THE TASK -> After finding the line with "S'abonner (1394, 861)" in the data below, set down exactly each line through the one with "More (81, 1470)", inclusive, and stop there.
*** Begin section ***
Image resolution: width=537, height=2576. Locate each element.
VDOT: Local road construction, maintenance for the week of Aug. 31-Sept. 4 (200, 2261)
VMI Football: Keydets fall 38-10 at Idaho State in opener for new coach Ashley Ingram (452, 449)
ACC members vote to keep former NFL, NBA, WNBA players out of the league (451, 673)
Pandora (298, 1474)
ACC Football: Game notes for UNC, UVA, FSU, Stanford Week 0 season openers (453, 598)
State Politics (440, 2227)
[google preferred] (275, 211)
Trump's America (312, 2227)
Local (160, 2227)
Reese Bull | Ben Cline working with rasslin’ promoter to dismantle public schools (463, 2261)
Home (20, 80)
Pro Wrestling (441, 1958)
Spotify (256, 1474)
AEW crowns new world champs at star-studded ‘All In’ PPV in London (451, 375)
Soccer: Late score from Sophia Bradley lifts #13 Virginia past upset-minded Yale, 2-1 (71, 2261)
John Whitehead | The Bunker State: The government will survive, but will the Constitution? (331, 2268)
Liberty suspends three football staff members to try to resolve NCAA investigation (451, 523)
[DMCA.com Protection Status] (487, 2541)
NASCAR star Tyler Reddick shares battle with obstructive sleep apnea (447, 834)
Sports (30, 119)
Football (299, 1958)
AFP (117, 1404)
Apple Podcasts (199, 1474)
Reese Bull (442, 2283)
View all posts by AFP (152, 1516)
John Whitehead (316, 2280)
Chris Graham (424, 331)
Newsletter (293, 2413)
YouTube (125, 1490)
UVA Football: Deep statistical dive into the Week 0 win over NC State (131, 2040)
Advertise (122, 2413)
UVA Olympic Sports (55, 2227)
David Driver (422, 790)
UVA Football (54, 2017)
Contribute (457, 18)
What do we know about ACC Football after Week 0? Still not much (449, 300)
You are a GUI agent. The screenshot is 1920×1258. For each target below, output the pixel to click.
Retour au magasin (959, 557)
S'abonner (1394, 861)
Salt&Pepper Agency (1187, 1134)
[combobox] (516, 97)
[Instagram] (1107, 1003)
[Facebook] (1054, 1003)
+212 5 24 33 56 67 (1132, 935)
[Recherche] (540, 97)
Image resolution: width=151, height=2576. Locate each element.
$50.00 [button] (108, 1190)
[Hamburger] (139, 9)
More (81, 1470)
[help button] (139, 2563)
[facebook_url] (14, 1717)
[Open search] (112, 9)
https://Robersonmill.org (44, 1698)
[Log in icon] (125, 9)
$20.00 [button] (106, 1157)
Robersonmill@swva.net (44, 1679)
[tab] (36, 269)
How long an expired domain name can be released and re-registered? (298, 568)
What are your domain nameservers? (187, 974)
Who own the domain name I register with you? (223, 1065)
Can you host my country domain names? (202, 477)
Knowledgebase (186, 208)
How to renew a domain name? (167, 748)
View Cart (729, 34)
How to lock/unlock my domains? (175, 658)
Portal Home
*** End section ***
EXPECTED ANSWER ->
S'abonner (1394, 861)
Salt&Pepper Agency (1187, 1134)
[combobox] (516, 97)
[Instagram] (1107, 1003)
[Facebook] (1054, 1003)
+212 5 24 33 56 67 (1132, 935)
[Recherche] (540, 97)
Image resolution: width=151, height=2576. Locate each element.
$50.00 [button] (108, 1190)
[Hamburger] (139, 9)
More (81, 1470)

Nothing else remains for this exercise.